[FFmpeg-devel] [PATCH] RV40 Loop Filter
Kostya
kostya.shishkov
Mon Oct 27 16:17:45 CET 2008
On Mon, Oct 27, 2008 at 01:38:35PM +0100, Michael Niedermayer wrote:
> On Mon, Oct 27, 2008 at 02:26:45PM +0200, Kostya wrote:
> [...]
> > I just treated this as a sum of four consequent coeffs multiplied
> > by 26 with some additional changes - the first one (or the last one)
> > should be (26-1)*coefficient, so I subtract one (here's the "sub" name)

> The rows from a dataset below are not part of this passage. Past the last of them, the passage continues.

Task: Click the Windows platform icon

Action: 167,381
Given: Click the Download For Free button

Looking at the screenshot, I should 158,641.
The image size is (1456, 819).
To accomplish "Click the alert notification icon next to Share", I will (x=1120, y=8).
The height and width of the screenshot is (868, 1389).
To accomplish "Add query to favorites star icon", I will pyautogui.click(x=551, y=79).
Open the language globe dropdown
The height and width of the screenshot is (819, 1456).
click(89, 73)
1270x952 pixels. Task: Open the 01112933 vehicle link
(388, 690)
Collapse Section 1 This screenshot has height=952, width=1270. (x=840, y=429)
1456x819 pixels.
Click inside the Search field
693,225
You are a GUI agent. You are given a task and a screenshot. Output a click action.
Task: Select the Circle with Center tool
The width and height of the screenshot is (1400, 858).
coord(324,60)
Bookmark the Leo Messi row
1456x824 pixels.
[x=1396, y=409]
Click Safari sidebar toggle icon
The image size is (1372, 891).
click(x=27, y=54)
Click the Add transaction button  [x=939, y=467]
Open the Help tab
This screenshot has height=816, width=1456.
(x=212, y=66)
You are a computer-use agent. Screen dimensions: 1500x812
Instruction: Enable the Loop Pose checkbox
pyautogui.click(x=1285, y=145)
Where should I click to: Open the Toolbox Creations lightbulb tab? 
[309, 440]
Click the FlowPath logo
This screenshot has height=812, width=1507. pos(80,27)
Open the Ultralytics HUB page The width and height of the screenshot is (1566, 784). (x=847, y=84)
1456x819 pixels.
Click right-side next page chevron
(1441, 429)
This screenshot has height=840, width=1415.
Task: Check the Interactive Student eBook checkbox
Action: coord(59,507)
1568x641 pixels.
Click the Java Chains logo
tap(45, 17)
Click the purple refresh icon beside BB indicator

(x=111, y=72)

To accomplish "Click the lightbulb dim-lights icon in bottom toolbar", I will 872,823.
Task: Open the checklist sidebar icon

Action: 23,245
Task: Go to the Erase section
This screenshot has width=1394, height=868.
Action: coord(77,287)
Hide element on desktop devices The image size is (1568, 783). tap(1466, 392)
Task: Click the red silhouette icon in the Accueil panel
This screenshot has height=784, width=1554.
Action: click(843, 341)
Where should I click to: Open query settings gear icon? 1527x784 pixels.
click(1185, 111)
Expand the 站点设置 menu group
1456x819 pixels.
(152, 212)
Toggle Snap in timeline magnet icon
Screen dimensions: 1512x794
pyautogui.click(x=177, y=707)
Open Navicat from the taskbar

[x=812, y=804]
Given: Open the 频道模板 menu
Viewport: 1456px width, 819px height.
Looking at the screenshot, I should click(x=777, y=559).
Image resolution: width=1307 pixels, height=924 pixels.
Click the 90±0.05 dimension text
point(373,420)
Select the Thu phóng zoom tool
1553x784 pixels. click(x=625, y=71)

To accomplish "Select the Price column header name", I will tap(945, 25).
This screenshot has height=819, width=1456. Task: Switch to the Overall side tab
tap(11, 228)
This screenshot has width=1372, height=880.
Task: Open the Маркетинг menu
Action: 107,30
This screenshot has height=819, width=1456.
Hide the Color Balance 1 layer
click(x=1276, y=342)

> > and depending on the last coefficient position we have either 25 or
> > 26+25 multiplier.
> [...]
> > 0 - horizontal, 1 - vertical
>
> this should be in the doxy ...
>
>
> >
> > [filter horror]
> >
> > > i will not accept this mess, sorry.
> > > If you dont (or cant) clean this up i will try eventually but that might not
> > > be soon.
> > > as is, this is too much of a mess and iam unwilling to belive that h264
> > > drafts required such mess.
> >
> > Me neither. Another example is that they use 1/4th pel interpolation filter
> > (1*X[-2] - 5*X[-1] + 52*X[0] + 20*X[1] - 5*X[2] + 1*X[3] + 32) >> 6
> > instead of calculating halfpel value first and then averaging it,
> > which leads to some rounding errors.
>
> (1*X[-2] - 5*X[-1] + 52*X[0] + 20*X[1] - 5*X[2] + 1*X[3] + 32) >> 6
> =
> ((1*X[-2] - 5*X[-1] + 20*X[0] + 20*X[1] - 5*X[2] + 1*X[3]) >> 5 + X[0] + 1) >> 1
>
> though intermediates can be outside 0..255
Of course, and the lack of rounding for interpolated halfpel leads to
several differences. I've found it on filtering that values:
20 20 20 |20| 22 23 23
RV40 gives 20 for it, H264 gives 21
> >
> > Since I've fixed some quantization-related bugs, it looks more decent
> > even without loop filter, so I'm tempted to try less sophisticated
> > loop filter (for low-power CPUs) from the same codecs, it looks simple
> > and sane.
>
> ill try to find some unused vomit proof bags and see if i can simplify
> this darn rv loop filter.
Please wait until I try simpler filter.
> [...]
> --
> Michael GnuPG fingerprint: 9FF2128B147EF6730BADF133611EC787040B0FAB
>
> Awnsering whenever a program halts or runs forever is
> On a turing machine, in general impossible (turings halting problem).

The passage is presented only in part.